Air travelers on the world's largest carrier will never listen to his
enduring 1923 tune "Rhapsody in Blue" the same way. Even now, after United
Airlines wisely jettisoned its "rising" advertising campaign following
a surge in customer service complaints, its image makers remain captivated
by "Rhapsody." They play it on every TV commercial, every radio spot and
on every in-flight briefing announcement.
Are they destroying the song? Maybe, says David Goetzl, who covers the
travel industry for Ad Age magazine.
"I think classical music fans feel that the music should be separated
from commercialism," he observes. "But I haven't heard any widespread
anger about the use of Gershwin's 'Rhapsody in Blue' in particular."
That's probably because people aren't completely aware that the travel
industry is undermining our music. Take TWA,
which uses the 1848 Joseph Brackett composition "Simple Gifts" in its
promotions.
"We've been very consistent with our use of it," says TWA spokesman Jim
Brown. "We want everyone who hears that melody to think of TWA."
TWA would like passengers to think about its "simple gifts" - like getting
them to their destination punctually. Indeed, the carrier chalked up the
best on-time rating in the business last year, according to the United
States Department of Transportation. TWA would not like its passengers
to think of unwelcome gifts, like its third-highest rate of mishandled
baggage complaints (5.38 per 1,000).
"When you hear a song in the context of an ad, you're seeing beautiful
images," says George Belch, a professor of marketing at San Diego State
University. "You're shown pictures of first class, not cattle class. But
you have to wonder if a negative experience carries over to a person's
perception of the song itself."
For example, when you hear the Franke Previte song "(I've Had) The Time
of My Life" in all-inclusive resort Sandals'
ads - the tune made popular in the 1987 film "Dirty Dancing" - and then
you have a lousy vacation, will you ever listen to it the same way?
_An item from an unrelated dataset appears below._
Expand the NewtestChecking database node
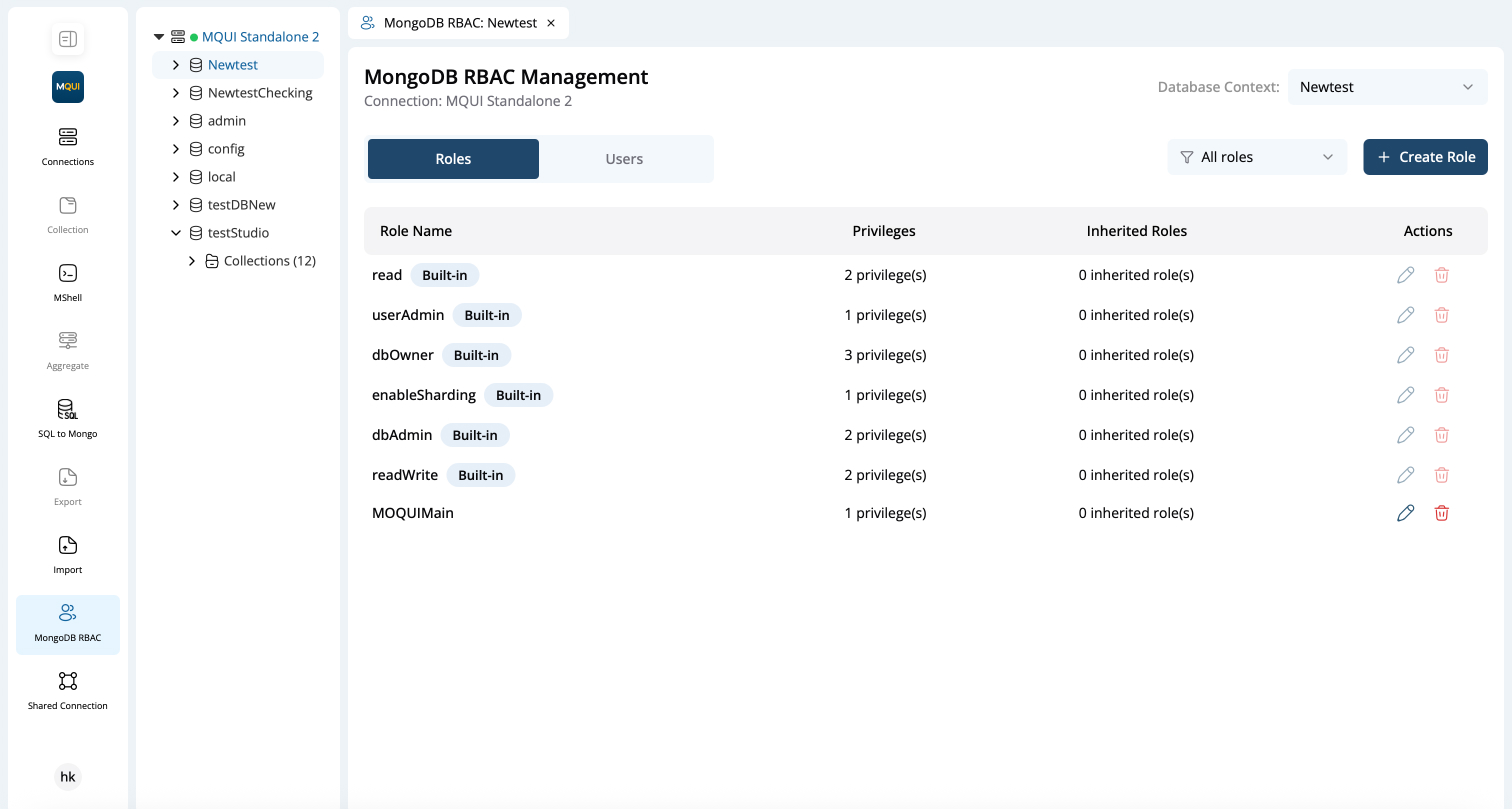point(176,93)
"That's really the essence of this postmodern debate," says Matthew Felling,
a director at the Center for Media and Public Affairs in Washington. "Do
duplications and copies remove any of the gravity of the original product?
"Do we look at the Mona Lisa any different if she's holding a Coke can?"
he asks. "I happen to think that it cheapens the original. It makes less
serious its vehicle when it's done with a very base motivation, such as
to sell."
I wouldn't dare compare "Time of My Life" to "Rhapsody in Blue" or "Simple
Gifts" - even if Previte's tune did win an Academy Award for best song.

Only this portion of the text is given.